Jamie Samuelsen: Mr. Commissioner – Put Jeremy Lin In The All-Star Game

When a story like the Jeremy Lin phenomenon hits Day 7, we in the media have no choice but to do one of two things.

1) Ignore it. Move on. And try to find something new to talk about.
2) Embrace it. Analyze it. And find a new way to spin it.

And since there is nothing else going on in sports right now – I’m Lin!

So instead of trying to figure out the social significance of Lin and projecting where this story is heading, I offer this modest proposal to NBA Commissioner David Stern.

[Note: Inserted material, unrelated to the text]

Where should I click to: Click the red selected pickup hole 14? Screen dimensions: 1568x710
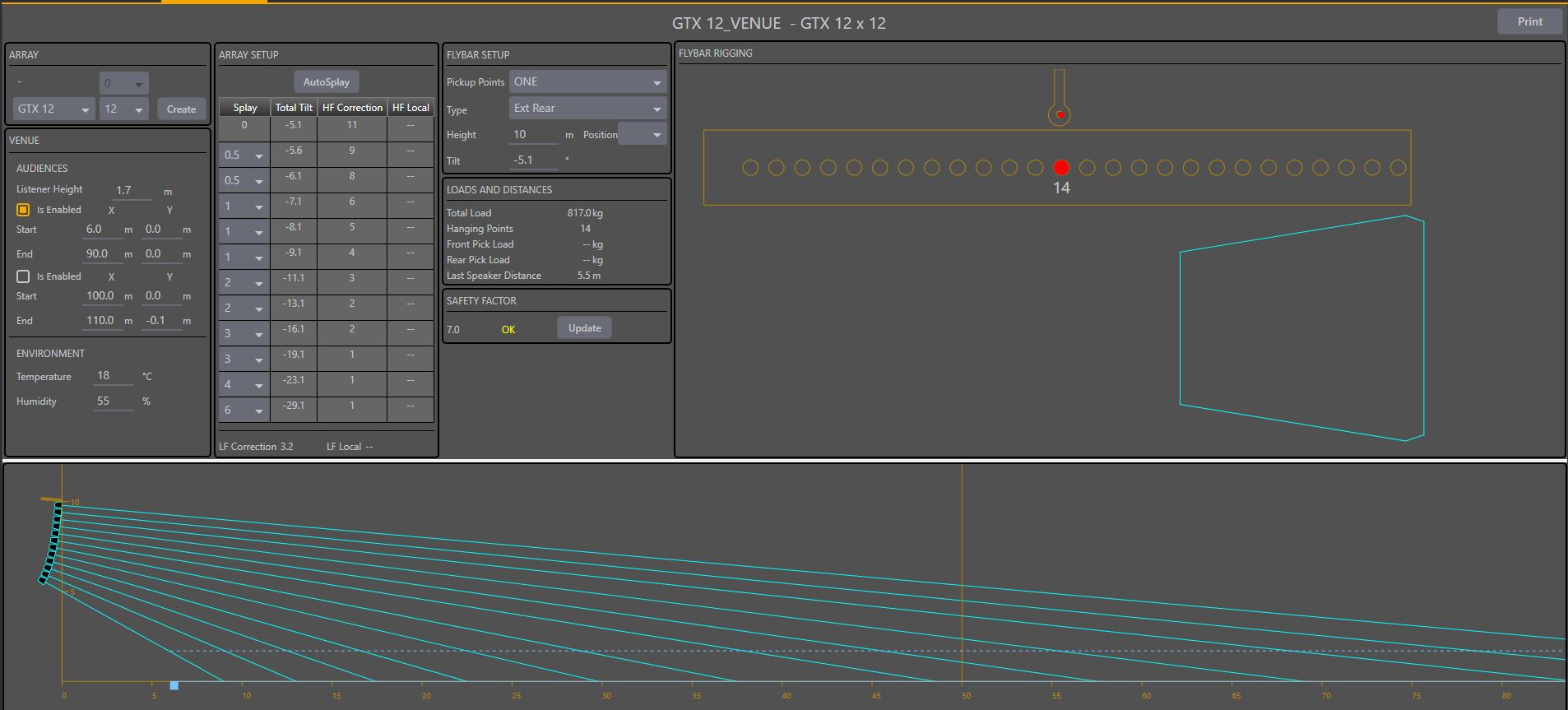1061,168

Put Jeremy Lin in the All-Star Game.

I know he’s only played in seven games this year. I know he’s started six. I know that ten days ago, most Americans (and many NBA fans) didn’t even know who he was. The fact is that he is now the single biggest sports star in America. He has crossed over from sports into the mainstream. He’s talked about on Good Morning America and Today as much as he’s talked about on Sports Center. He’ll eventually end up on Letterman, Leno, Kimmel and (probably) Saturday Night Live.

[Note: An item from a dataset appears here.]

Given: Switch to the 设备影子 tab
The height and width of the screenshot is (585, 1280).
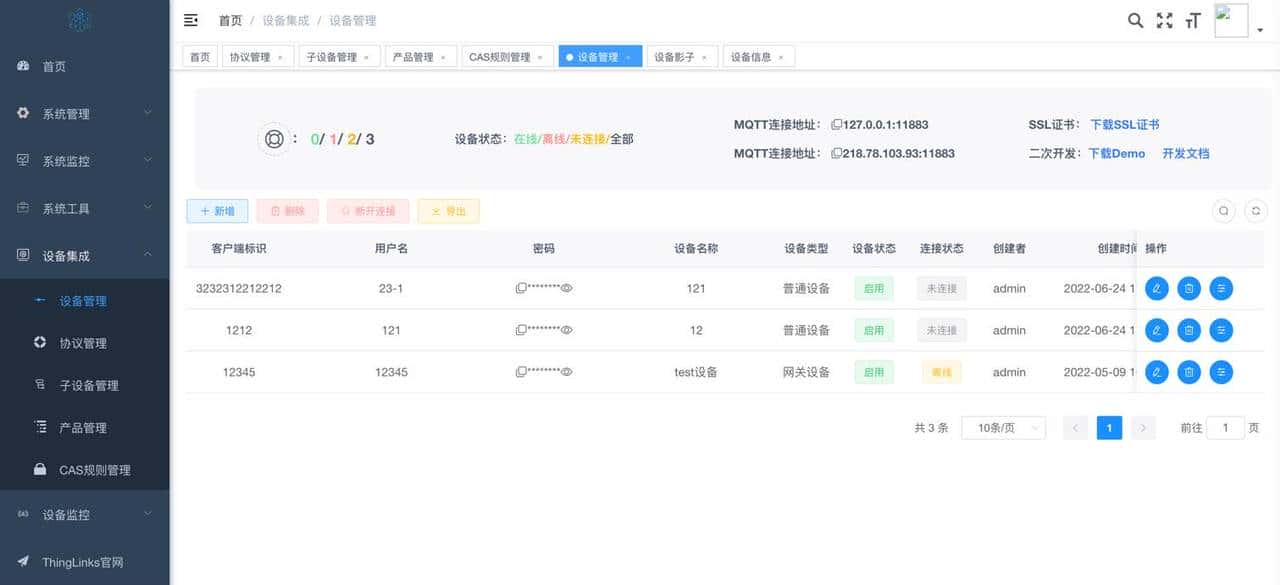Looking at the screenshot, I should click(673, 56).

So if he’s good enough for those outlets, he should be good enough for the NBA’s showcase game. Of course he hasn’t EARNED it. You usually have to play in all the games to become an All-Star. And perhaps he doesn’t deserve it as much as other players who didn’t make the roster (Atlanta’s Josh Smith comes to mind). But this isn’t about Smith. And it really isn’t about the other players in the NBA. This is about the fans. NBA fans were treated like trash during the lockout. And they’re getting the short end of the stick with this compressed 2012 schedule. There’s a lot of basketball every night, but most of it isn’t very good. Lin is the breakout story of this season and every fan deserves to see him playing with the game’s biggest stars in Orlando.

But more than that, this is about the non-basketball fans. The sport has lost a lot of fans over the past few years (especially during the lockout). This is a perfect opportunity to not only bring some fans back, but also to build a new fan base. The All-Star Game would post record ratings. The buzz would be off the charts. My wife couldn’t care less about the NBA, but I guarantee that she’d watch at least a minute or two of the All-Star Game if Lin was in there. This game is for the fans. The fans want Lin. Where’s the debate?

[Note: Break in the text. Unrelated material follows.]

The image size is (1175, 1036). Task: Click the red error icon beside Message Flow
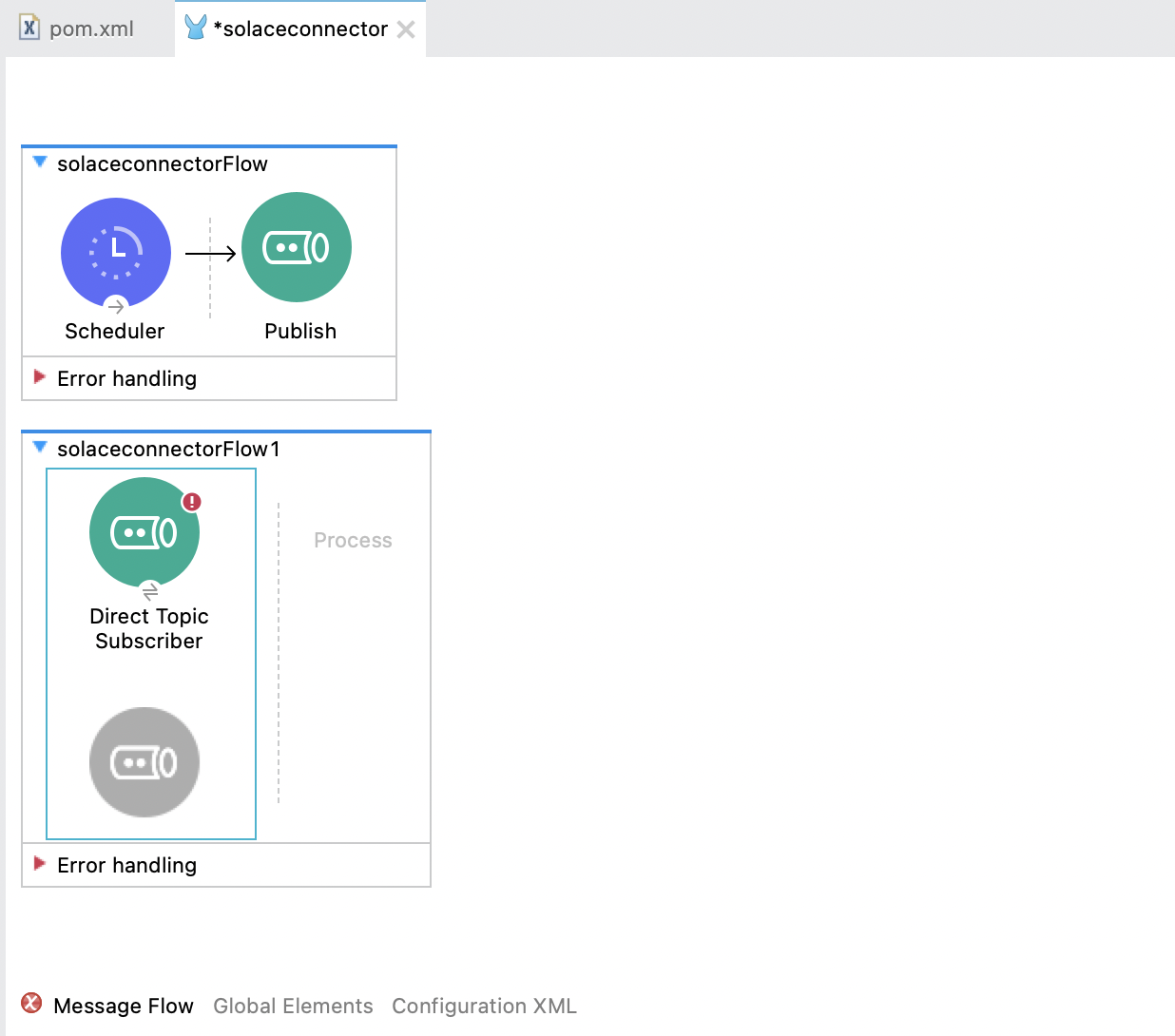coord(31,1004)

Well, apparently there is some debate. This morning on the Stoney and Bill show, I argued this point with Stoney and Tony Ortiz. They both felt that this violated some weird sanctity of the game (and if it sounds like I’m putting words into their mouths, I am). There IS no sanctity to the game. Quick – name the last All-Star moment you even remember. Anything? The last thing I remember is East coach Flip Saunders putting four Pistons (Chauncey Billups, Richard Hamilton, Ben Wallace and Rasheed Wallace) into the game at the same time in 2006. And the only reason I remember that is because we live in Detroit.

This game is dead. Lin would bring it back to life. And you know that he’d be voted into the game if the voting got redone over the next two weeks. He’d probably get more votes than Kobe, Lebron and D. Wade combined.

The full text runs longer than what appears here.